A data breach at Canada’s investment watchdog, Canadian Investment Regulatory Organization (CIRO), impacted about 750,000 people.
The Canadian Investment Regulatory Organization (CIRO) is Canada’s national self-regulatory body overseeing investment dealers and marketplaces, protecting investors, enforcing compliance, and maintaining fair, efficient capital markets.
CIRO announced that threat actors stole personal data of 750,000 people in an August 2025 phishing attack. The breach forced some systems offline but did not disrupt critical operations.
CIRO stated it contained the security incident, found no ongoing threat, and confirmed that data tied to member firms and registered employees was affected.
In August 2025, CIRO detected a cyber incident and contained it quickly. The organization notified authorities and launched a forensic investigation with the help of cybersecurity experts. The organization revealed that a limited set of investigative and investor data was copied.

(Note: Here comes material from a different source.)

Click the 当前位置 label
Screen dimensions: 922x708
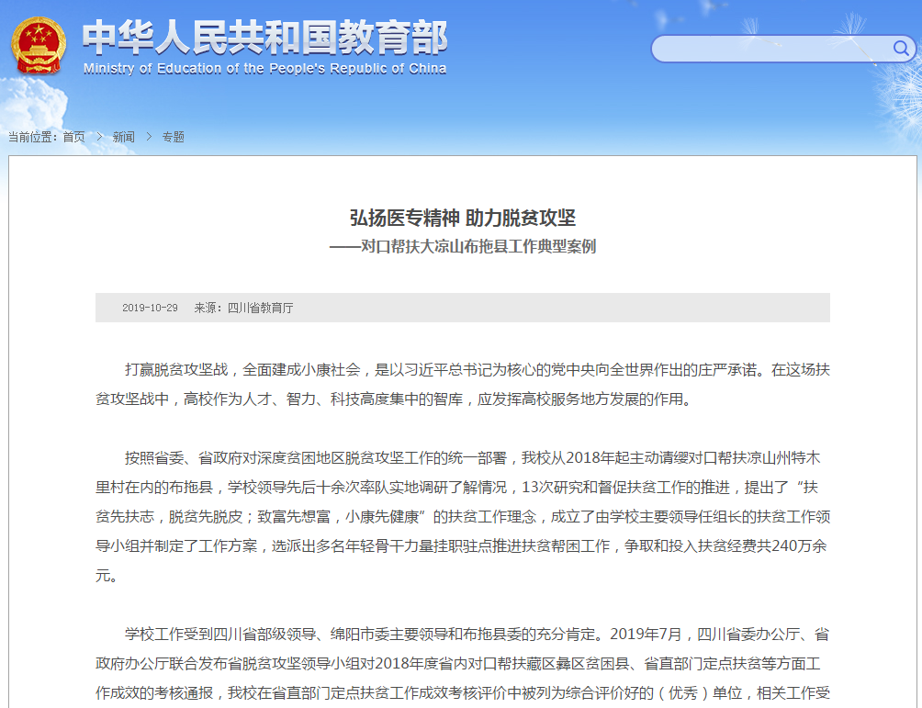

“In August 2025, CIRO identified a cybersecurity incident. We took immediate steps to contain the incident, secure our systems and protect the information in our care. We notified law enforcement and all relevant authorities including privacy commissions across Canada.” reads the FAQ page published by CIRO. “Once contained, we retained a leading third-party forensic IT investigator to determine what information was impacted. After more than 9,000 hours of review, that investigation determined that a limited subset of investigative, compliance and market surveillance data, including some of investor information, was copied from our system.”
CIRO said the breach exposed sensitive personal and financial data, including income, IDs, contact details, account numbers, and statements collected as part of its regulatory and investigative activities. CIRO noted that no passwords or PINs were exposed and said it found no evidence of data misuse or any exposure or activity on the dark web.
“CIRO received this information in the normal course of carrying out its regulatory mandate to protect investors from improper investment conduct and practices, and through its investigative, compliance assessment and market regulation work,” the organization says. “CIRO will delete investor information when no longer required for its investigative, compliance assessment and market surveillance work, however we are unable to process individual deletion requests.”
CIRO is continuing to monitor for malicious activity and is offering affected individuals two years of free credit monitoring and identity theft protection.